══ Provided records ══
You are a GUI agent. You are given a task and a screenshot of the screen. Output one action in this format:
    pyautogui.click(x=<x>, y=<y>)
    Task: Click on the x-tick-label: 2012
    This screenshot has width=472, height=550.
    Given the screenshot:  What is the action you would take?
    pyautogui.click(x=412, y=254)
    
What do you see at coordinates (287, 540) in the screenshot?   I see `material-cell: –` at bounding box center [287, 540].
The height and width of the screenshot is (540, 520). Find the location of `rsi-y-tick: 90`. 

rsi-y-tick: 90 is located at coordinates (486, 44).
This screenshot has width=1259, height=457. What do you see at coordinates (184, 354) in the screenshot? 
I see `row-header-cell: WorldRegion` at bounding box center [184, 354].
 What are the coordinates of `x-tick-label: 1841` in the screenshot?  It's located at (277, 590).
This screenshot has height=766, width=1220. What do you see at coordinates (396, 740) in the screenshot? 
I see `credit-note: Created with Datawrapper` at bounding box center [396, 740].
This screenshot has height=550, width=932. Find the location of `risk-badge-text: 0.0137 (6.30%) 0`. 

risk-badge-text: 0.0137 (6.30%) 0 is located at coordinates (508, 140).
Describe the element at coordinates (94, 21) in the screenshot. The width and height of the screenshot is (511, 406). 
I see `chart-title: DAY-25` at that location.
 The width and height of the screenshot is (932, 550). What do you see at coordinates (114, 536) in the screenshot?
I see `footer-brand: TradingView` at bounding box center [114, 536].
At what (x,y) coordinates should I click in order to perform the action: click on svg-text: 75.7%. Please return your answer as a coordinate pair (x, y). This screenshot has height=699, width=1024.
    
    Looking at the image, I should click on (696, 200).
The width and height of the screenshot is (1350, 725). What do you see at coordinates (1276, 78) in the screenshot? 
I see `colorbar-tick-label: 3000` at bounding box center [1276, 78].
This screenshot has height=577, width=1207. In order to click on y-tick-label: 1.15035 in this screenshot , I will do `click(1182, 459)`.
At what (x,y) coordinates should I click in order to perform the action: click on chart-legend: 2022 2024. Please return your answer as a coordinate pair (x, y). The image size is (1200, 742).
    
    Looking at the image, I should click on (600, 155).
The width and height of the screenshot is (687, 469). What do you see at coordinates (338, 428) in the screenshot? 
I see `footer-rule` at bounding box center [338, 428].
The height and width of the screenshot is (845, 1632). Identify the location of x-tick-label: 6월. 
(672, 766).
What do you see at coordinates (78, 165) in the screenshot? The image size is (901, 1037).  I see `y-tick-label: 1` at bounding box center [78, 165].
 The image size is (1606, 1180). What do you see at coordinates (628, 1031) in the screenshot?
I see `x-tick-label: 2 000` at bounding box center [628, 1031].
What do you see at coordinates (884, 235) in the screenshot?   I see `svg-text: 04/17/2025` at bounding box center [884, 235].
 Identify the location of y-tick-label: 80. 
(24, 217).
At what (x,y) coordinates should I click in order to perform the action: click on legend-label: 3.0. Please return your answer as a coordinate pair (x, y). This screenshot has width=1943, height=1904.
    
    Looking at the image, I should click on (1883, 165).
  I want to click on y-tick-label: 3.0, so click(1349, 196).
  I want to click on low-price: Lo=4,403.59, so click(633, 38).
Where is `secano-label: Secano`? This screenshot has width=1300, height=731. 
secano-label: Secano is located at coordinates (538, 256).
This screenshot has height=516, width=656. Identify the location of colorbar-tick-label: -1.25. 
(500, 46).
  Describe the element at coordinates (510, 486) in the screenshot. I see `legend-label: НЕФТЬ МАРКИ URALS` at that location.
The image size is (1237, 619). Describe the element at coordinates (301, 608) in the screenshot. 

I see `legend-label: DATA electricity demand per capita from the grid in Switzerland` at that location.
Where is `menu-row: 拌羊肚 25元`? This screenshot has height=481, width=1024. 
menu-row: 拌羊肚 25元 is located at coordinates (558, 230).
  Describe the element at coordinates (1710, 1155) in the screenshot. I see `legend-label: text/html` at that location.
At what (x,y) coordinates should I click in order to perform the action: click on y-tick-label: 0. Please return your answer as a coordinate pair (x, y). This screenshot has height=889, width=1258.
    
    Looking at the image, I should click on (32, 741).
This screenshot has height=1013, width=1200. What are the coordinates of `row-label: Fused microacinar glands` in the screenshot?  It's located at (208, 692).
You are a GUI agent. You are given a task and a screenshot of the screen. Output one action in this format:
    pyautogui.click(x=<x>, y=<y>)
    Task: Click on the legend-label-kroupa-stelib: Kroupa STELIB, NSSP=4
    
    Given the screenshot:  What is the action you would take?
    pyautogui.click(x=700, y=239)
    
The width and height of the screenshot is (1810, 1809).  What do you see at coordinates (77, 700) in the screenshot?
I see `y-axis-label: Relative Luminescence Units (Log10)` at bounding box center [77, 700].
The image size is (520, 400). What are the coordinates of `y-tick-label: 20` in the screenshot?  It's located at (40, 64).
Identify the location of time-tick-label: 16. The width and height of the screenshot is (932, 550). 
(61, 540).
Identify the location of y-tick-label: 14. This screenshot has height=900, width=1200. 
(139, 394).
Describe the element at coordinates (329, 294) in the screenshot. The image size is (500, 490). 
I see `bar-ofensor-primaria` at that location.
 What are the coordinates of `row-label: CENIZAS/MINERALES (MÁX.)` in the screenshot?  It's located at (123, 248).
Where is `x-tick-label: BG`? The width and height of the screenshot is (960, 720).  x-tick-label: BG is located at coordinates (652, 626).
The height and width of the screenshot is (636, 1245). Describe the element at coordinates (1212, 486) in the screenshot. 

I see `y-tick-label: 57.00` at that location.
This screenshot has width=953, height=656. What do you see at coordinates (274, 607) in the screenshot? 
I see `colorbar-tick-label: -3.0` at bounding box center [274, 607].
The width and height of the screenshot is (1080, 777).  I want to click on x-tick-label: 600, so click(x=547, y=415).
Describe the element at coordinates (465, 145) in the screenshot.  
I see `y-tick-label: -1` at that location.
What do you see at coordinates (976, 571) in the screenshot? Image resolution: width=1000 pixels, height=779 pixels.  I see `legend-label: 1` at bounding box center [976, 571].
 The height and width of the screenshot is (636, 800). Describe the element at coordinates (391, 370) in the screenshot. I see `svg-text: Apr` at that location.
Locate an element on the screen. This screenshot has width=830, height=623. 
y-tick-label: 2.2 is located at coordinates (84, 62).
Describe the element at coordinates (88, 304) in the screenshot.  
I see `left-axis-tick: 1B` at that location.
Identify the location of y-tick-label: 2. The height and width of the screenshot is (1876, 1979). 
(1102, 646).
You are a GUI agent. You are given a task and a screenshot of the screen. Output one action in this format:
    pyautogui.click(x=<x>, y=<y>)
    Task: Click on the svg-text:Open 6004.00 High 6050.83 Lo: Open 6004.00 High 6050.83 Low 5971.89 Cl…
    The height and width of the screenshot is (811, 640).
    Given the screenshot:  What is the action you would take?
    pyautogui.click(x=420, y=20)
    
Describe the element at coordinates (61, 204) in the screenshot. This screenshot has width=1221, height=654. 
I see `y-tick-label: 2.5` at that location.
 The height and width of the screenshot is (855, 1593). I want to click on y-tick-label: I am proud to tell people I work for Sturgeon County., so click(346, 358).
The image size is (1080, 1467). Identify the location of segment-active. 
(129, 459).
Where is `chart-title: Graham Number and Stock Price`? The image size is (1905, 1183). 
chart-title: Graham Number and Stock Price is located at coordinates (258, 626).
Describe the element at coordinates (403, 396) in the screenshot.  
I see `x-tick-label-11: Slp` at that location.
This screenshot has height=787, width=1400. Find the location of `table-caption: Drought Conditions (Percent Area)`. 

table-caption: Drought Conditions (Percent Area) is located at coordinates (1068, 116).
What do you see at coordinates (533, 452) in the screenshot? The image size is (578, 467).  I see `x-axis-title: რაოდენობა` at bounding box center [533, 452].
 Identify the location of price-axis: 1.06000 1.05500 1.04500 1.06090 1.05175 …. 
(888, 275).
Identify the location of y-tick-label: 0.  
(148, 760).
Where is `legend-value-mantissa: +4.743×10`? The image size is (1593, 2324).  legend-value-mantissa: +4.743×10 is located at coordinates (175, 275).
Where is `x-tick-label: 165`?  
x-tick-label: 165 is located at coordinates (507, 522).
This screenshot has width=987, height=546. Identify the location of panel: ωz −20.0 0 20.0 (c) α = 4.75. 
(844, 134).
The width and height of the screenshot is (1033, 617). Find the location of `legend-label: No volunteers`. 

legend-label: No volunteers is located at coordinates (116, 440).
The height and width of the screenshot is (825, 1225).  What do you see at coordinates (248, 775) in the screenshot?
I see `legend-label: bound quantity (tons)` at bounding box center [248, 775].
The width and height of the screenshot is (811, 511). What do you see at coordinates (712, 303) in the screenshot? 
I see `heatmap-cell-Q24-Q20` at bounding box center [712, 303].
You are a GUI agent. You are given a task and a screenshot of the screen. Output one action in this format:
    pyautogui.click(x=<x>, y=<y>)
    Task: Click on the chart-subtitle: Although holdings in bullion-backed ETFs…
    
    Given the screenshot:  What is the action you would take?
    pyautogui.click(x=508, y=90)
═══
[Task goal] Please reproduce the listing above verbatim, beginning at the line that contains "Describe the element at coordinates (465, 145)" and ending after the line that contains "What do you see at coordinates (533, 452)".

[Expected answer]
Describe the element at coordinates (465, 145) in the screenshot.  
I see `y-tick-label: -1` at that location.
What do you see at coordinates (976, 571) in the screenshot? Image resolution: width=1000 pixels, height=779 pixels.  I see `legend-label: 1` at bounding box center [976, 571].
 The height and width of the screenshot is (636, 800). Describe the element at coordinates (391, 370) in the screenshot. I see `svg-text: Apr` at that location.
Locate an element on the screen. This screenshot has width=830, height=623. 
y-tick-label: 2.2 is located at coordinates (84, 62).
Describe the element at coordinates (88, 304) in the screenshot.  
I see `left-axis-tick: 1B` at that location.
Identify the location of y-tick-label: 2. The height and width of the screenshot is (1876, 1979). 
(1102, 646).
You are a GUI agent. You are given a task and a screenshot of the screen. Output one action in this format:
    pyautogui.click(x=<x>, y=<y>)
    Task: Click on the svg-text:Open 6004.00 High 6050.83 Lo: Open 6004.00 High 6050.83 Low 5971.89 Cl…
    The height and width of the screenshot is (811, 640).
    Given the screenshot:  What is the action you would take?
    pyautogui.click(x=420, y=20)
    
Describe the element at coordinates (61, 204) in the screenshot. This screenshot has width=1221, height=654. 
I see `y-tick-label: 2.5` at that location.
 The height and width of the screenshot is (855, 1593). I want to click on y-tick-label: I am proud to tell people I work for Sturgeon County., so click(346, 358).
The image size is (1080, 1467). Identify the location of segment-active. 
(129, 459).
Where is `chart-title: Graham Number and Stock Price`? The image size is (1905, 1183). 
chart-title: Graham Number and Stock Price is located at coordinates (258, 626).
Describe the element at coordinates (403, 396) in the screenshot.  
I see `x-tick-label-11: Slp` at that location.
This screenshot has height=787, width=1400. Find the location of `table-caption: Drought Conditions (Percent Area)`. 

table-caption: Drought Conditions (Percent Area) is located at coordinates (1068, 116).
What do you see at coordinates (533, 452) in the screenshot? The image size is (578, 467).  I see `x-axis-title: რაოდენობა` at bounding box center [533, 452].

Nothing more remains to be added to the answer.